AVAILABLE DATA Start Marker

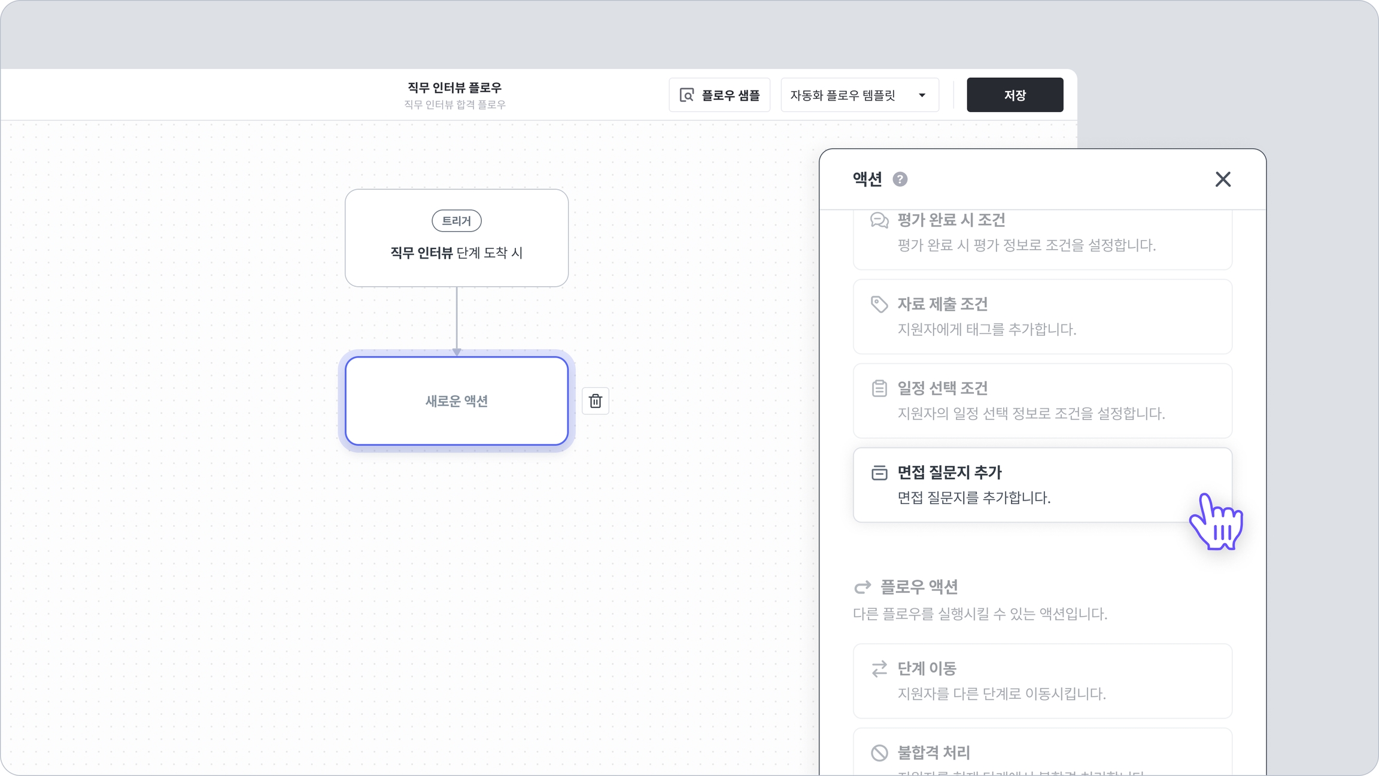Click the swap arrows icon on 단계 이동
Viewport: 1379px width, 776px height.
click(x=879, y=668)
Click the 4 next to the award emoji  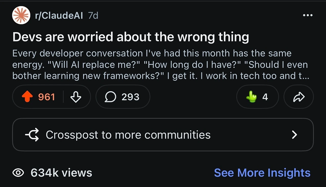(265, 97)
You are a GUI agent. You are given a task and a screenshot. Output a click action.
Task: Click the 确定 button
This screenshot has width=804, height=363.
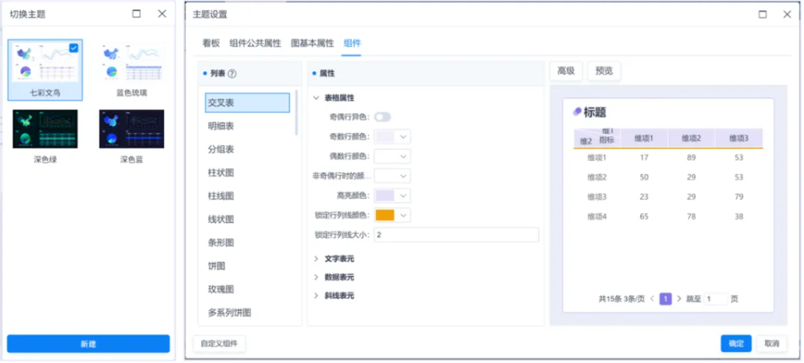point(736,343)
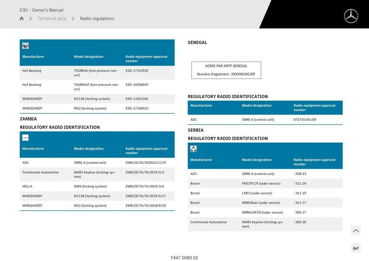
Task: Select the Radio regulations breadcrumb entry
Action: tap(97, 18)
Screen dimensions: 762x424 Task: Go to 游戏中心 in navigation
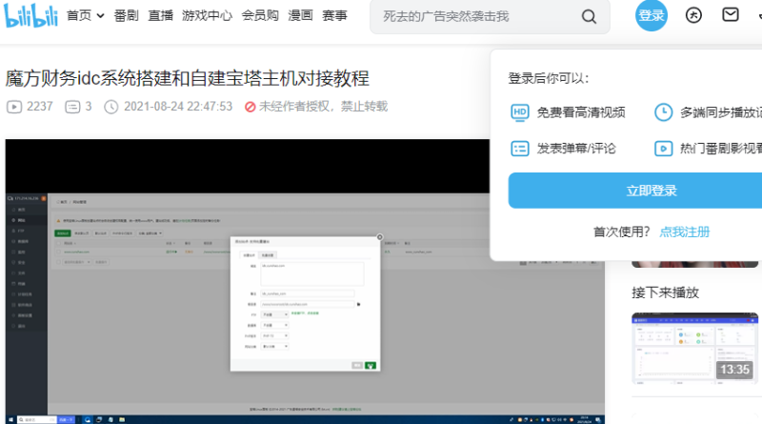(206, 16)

AVAILABLE DATA End Marker

#### TO DO:
Copy exactly the lines from the one containing "You are a GUI" through the last line of the records above, including both, and omit every picture.

#### RESULT FOR THIS EXERCISE:
You are a GUI agent. You are given a task and a screenshot. Output a click action.
Task: Click the 确定 button
This screenshot has width=804, height=363.
point(736,343)
Task: Select the Radio regulations breadcrumb entry
Action: tap(97, 18)
Screen dimensions: 762x424 Task: Go to 游戏中心 in navigation
(206, 16)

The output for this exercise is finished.